In his new film, Irons plays Miles, the latest recruit to the Riot Club, an extremely exclusive dining society at Oxford based on the well-known Bullingdon Club, which has a reputation in England for exorbitance and elitism. Miles, unlike his fellow members, is a conscientious liberal and, thus, an insider who never feels like he fully belongs. “To play Miles, I had to remind myself what it was like to be nineteen, twenty, and not quite know who I was yet, not quite know what quality of life I wanted, what direction I wanted to go in, and what my values were and how ambitious I was,” Irons recalls. “I think Miles’ downfall is a combination of youthful ambition, naïveté, and weakness, which is common when you’re that age.”
The film is based on Laura Wade’s play Posh, which first premiered in London in 2010 before moving to the West End in 2012 and which, as Irons puts it, “made quite a stir, especially in certain parts of London,” for its scathing portrayal of the upper class. “In England, class is a big thing that comes up time and time again in cinema, and so many films have been made about the working classes and what they get up to, and there’s rarely such a response to class as there is with this film,” he explains. “I think we had an understanding that the upper classes were soft and warm and cuddly and slightly befuddled, and I actually think that’s a pretty dangerous understanding to have.”
In the five years since the play’s original première, the tale has gained even more relevance, as England struggles with a sluggish economy in which areas of London have nonetheless become essentially gated communities for wealthy foreigners.

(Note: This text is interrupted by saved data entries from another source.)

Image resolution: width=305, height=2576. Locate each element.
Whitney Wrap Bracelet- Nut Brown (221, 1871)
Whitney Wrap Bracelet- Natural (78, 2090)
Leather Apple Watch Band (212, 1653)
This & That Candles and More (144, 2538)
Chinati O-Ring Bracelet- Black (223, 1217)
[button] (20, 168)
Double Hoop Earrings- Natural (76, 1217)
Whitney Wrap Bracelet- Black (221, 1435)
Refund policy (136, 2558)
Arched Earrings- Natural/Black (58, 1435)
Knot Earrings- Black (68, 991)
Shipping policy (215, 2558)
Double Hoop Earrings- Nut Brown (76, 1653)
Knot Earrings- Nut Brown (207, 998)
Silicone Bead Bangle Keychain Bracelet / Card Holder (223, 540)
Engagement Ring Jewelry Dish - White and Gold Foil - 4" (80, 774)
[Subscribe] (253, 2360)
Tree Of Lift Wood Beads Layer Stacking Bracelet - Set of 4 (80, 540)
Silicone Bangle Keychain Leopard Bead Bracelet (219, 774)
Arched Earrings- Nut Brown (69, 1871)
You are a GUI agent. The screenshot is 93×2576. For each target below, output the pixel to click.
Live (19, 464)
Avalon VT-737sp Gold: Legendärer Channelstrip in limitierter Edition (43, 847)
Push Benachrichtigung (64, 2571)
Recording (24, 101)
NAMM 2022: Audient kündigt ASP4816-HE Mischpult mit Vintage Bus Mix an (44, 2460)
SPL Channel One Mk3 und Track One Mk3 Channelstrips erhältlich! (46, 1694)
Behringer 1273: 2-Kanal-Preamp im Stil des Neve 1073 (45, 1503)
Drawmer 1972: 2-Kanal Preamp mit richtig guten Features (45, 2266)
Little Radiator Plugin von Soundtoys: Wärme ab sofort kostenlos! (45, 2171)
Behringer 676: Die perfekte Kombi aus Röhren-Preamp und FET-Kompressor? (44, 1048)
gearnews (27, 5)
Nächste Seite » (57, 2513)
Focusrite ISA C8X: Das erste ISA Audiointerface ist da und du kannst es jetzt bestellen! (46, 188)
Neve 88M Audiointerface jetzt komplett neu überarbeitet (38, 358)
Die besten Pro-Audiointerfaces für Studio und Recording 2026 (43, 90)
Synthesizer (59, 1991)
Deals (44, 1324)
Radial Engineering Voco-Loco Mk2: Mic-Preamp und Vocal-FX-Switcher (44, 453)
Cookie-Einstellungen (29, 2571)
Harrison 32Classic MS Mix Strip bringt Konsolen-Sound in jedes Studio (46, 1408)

The Bullingdon Club boasts amongst its alumni current prime minister David Cameron, London mayor Boris Johnson, and chancellor of the exchequer George Osborne, a coincidence that Irons says gives the film an extra twist of pertinence. “It’s a club famed for hedonism, excess, wealth, chauvinism, whatever,” he explains, “so the fact that these people are now running the country, at a point when our country has never been more divided by wealth—I think it’s come at a timely time.”
For Irons, whose many coming projects this year mark a major step forward for him, each new opportunity is an incremental advance in a career that he hopes will be full of many more, no matter how small. “Confidence as an actor is very important, and experience is very important, and I think you gain those by working with different people, good people on good scripts, good directors, good actors, and you learn as you go,” he says. “When I look at the great actors that I respect, that’s the path their careers have taken. Philip Seymour Hoffman, you see him pop up here and there in all sorts of roles, and I think that’s the way that would work best for me. God knows, if I’d gotten the biggest opportunity of my career when I was straight out of drama school, I wouldn’t have been ready for it. I think the trick is to keep working and keep learning.”